→ **DATA FOR ANALYSIS**:
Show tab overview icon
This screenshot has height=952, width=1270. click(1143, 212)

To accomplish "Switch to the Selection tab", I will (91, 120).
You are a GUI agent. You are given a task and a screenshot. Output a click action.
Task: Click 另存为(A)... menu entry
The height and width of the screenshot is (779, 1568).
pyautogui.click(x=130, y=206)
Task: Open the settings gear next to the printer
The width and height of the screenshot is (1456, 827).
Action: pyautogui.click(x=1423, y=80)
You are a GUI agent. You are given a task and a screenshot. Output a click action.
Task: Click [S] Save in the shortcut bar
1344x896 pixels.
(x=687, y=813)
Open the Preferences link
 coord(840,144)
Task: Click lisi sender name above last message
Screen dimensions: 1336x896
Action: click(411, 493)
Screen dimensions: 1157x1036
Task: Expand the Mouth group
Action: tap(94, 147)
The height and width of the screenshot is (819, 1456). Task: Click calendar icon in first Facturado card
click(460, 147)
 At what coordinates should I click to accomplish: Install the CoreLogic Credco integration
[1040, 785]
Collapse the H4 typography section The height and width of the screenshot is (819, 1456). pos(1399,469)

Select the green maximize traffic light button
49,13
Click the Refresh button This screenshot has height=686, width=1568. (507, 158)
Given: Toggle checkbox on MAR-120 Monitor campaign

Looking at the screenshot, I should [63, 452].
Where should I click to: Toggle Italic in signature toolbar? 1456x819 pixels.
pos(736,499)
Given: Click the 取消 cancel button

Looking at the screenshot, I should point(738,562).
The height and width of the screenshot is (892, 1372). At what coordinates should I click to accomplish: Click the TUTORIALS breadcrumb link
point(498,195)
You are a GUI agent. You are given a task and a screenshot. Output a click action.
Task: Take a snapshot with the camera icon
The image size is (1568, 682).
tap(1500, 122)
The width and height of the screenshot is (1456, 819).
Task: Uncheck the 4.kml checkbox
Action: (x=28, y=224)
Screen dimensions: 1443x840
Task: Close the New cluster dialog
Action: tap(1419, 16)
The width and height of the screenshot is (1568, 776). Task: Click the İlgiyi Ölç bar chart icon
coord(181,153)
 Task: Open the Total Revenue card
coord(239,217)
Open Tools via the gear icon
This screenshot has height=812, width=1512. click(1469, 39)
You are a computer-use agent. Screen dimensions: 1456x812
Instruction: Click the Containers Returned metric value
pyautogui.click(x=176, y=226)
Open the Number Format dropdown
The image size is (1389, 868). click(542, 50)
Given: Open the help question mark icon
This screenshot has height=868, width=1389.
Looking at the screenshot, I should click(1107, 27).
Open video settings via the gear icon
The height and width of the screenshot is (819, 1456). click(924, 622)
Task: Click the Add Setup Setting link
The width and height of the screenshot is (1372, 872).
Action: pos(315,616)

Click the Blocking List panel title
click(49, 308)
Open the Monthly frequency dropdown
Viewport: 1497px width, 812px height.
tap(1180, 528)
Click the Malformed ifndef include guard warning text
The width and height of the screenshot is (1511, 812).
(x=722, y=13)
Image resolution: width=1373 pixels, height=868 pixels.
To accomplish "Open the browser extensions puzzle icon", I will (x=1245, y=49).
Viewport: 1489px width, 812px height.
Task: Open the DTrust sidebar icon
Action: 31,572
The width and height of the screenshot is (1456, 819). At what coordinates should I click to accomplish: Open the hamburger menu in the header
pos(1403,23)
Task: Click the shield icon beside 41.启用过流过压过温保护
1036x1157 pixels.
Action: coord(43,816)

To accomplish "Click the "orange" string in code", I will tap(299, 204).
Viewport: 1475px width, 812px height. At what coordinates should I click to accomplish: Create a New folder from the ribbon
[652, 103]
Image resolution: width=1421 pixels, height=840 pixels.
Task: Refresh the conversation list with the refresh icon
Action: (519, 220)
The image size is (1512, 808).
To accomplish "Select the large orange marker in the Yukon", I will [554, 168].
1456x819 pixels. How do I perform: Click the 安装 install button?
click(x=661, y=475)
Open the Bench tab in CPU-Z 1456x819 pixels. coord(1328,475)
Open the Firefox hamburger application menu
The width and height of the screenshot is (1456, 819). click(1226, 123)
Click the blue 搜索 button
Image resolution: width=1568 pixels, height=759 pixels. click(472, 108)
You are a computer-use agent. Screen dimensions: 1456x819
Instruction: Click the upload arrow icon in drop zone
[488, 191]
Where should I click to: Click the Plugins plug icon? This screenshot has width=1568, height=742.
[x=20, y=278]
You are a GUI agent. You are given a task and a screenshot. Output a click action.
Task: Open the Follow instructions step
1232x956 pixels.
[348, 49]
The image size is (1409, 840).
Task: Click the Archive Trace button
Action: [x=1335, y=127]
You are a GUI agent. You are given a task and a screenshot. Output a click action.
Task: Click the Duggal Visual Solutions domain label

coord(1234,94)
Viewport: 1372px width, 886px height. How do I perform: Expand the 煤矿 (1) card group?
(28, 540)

→ **WHAT IS REQUIRED**: If a line in the entries contains "orange", copy it.

→ **WRITTEN RESPONSE**:
To accomplish "Click the "orange" string in code", I will tap(299, 204).
To accomplish "Select the large orange marker in the Yukon", I will [554, 168].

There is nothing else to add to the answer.